さらに、全国各地に産業クラスターを戦略的に形成し、地域経済の活性化を目指す「地域未来戦略」も同時に推進されている。大胆な投資促進策とインフラ整備を一体的に進め、地域の魅力ある資源を活用した地場産業の成長も支援していく方針だ。
今後の政策展開への期待
首相は、今回の協議会を通じて、東京都が掲げる政策課題と、国が推進する成長戦略や地域戦略との間に「整合性」を持たせたいとの考えを表明した。これにより、国と都が互いの政策目標を理解し、連携を深めることで、首都東京の持続的な発展と国際競争力の強化に向けた、より効果的で実効性のある施策展開が期待される。

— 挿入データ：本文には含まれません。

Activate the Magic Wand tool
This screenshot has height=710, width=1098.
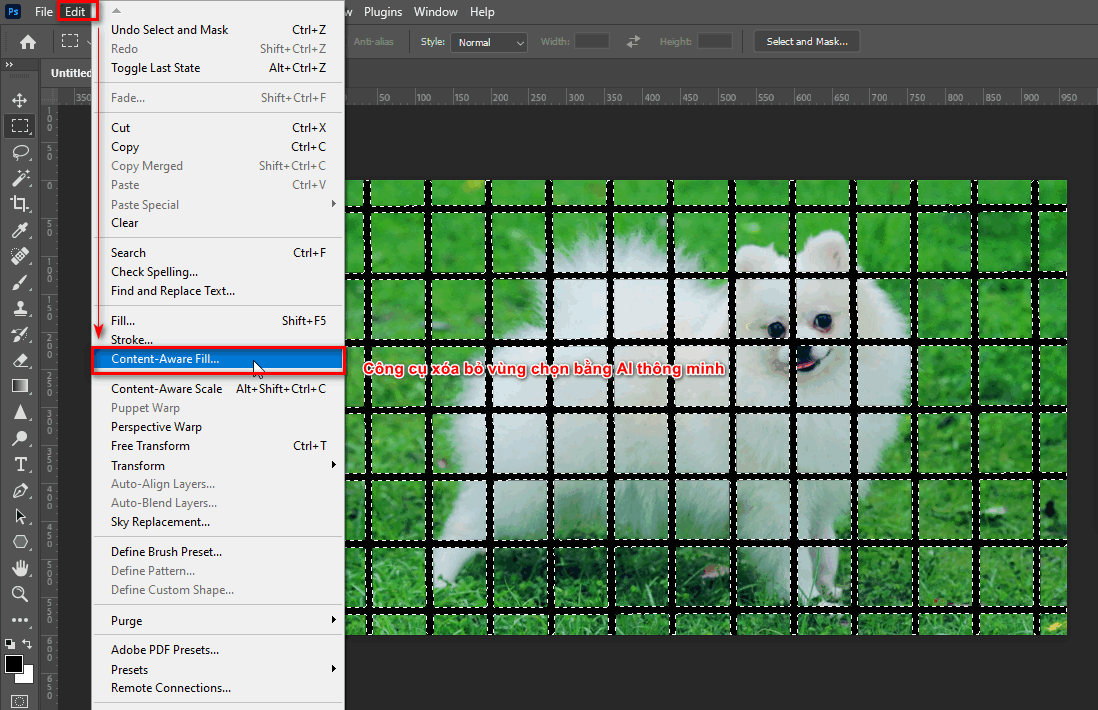click(x=21, y=179)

この協議会は、東京が抱える都市インフラの老朽化対策、国際的なビジネス環境の整備、新たな産業創出といった喫緊の課題に対応し、未来への投資を加速させるための重要なプラットフォームとなるだろう。国と都が一体となって課題解決に取り組む姿勢は、国民の生活向上にも繋がる大きな一歩となることが期待される。